- Exercise: Return the lines of the data below in which the string "agent" occurs.

[Screenshot grounding data]
______________________________

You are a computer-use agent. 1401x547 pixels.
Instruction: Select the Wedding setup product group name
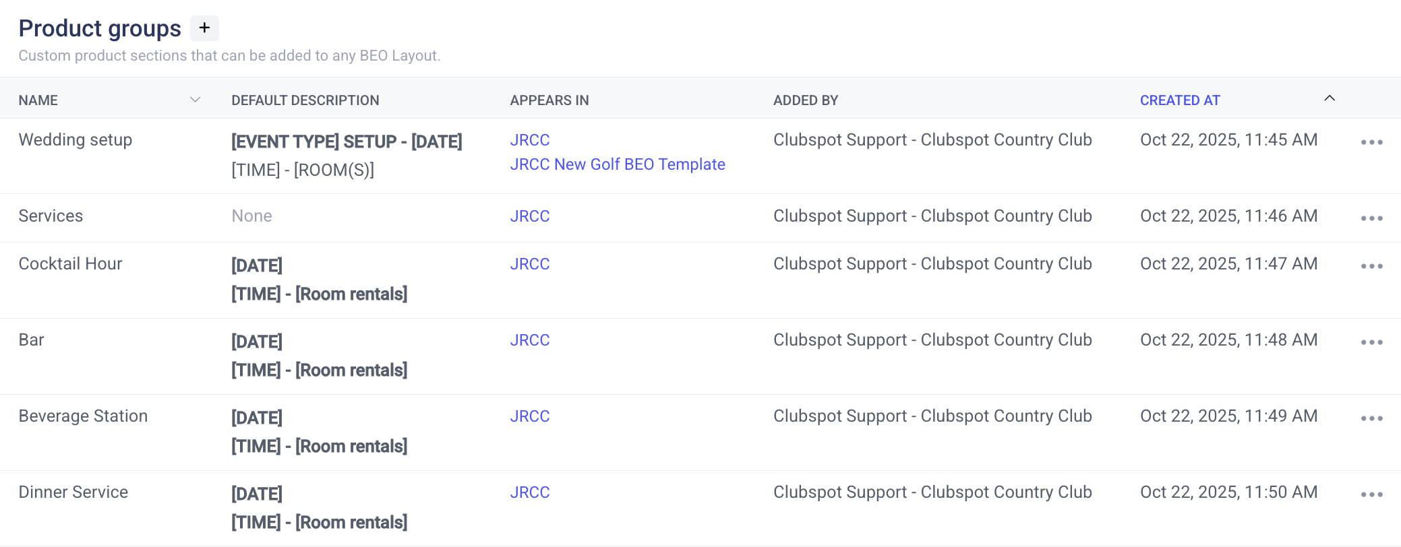76,140
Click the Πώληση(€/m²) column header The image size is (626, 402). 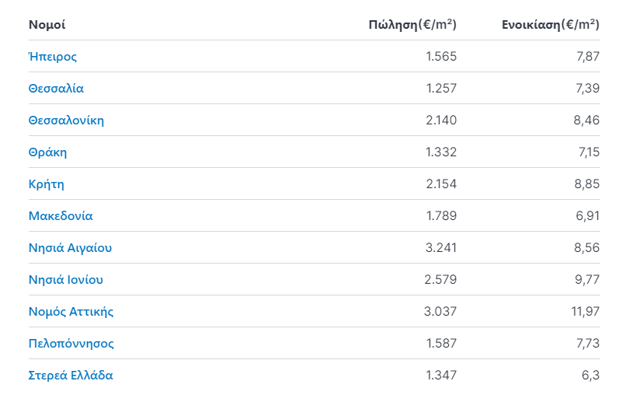[412, 25]
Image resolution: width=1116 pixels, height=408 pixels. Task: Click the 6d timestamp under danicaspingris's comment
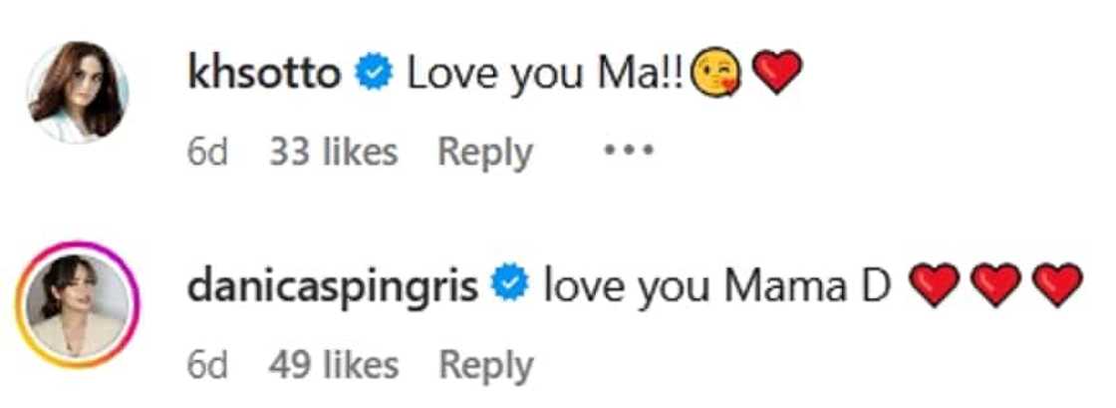click(x=207, y=365)
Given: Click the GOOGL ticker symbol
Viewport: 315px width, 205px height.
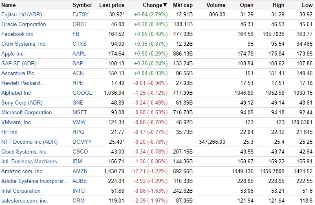Looking at the screenshot, I should 82,93.
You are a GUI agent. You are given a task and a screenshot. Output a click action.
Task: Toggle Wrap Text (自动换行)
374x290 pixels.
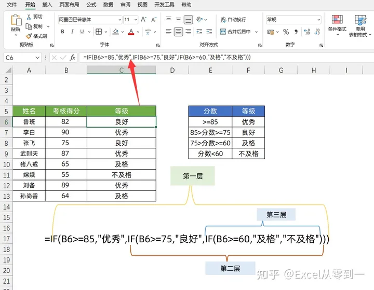232,19
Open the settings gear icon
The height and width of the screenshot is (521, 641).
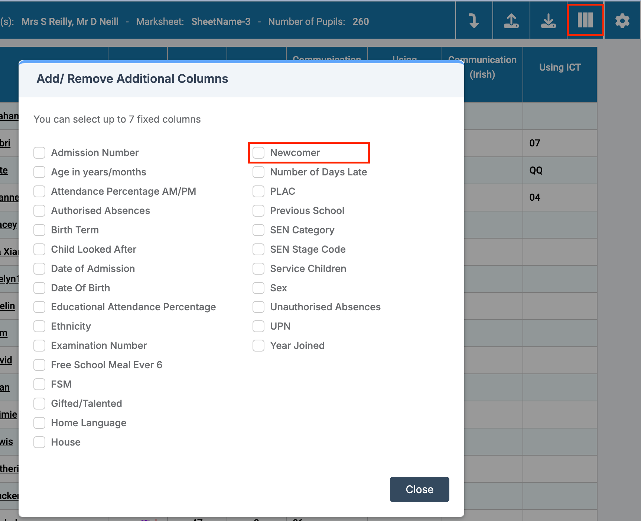(622, 21)
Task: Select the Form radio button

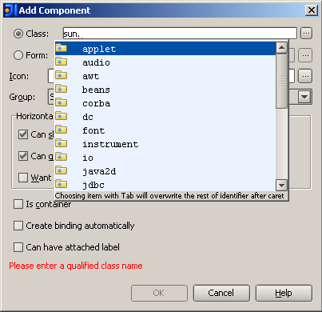Action: point(18,55)
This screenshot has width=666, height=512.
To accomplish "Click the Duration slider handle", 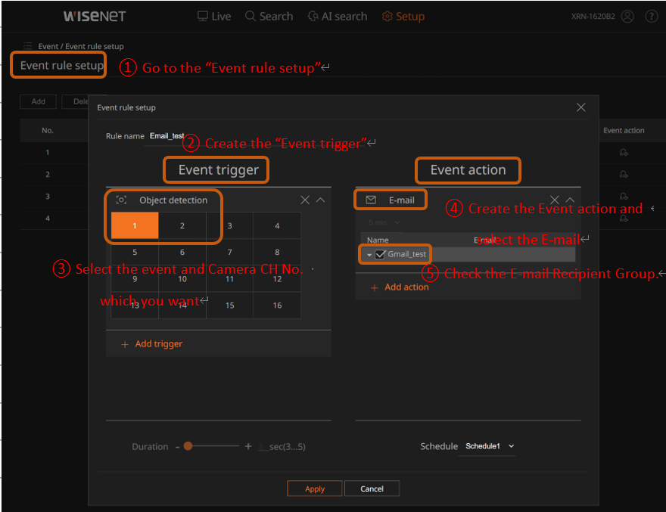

______________________________

- Written answer:
You are a computer-use agent. 1401x547 pixels.
You are a GUI agent. You are given a task and a screenshot. Output a click action.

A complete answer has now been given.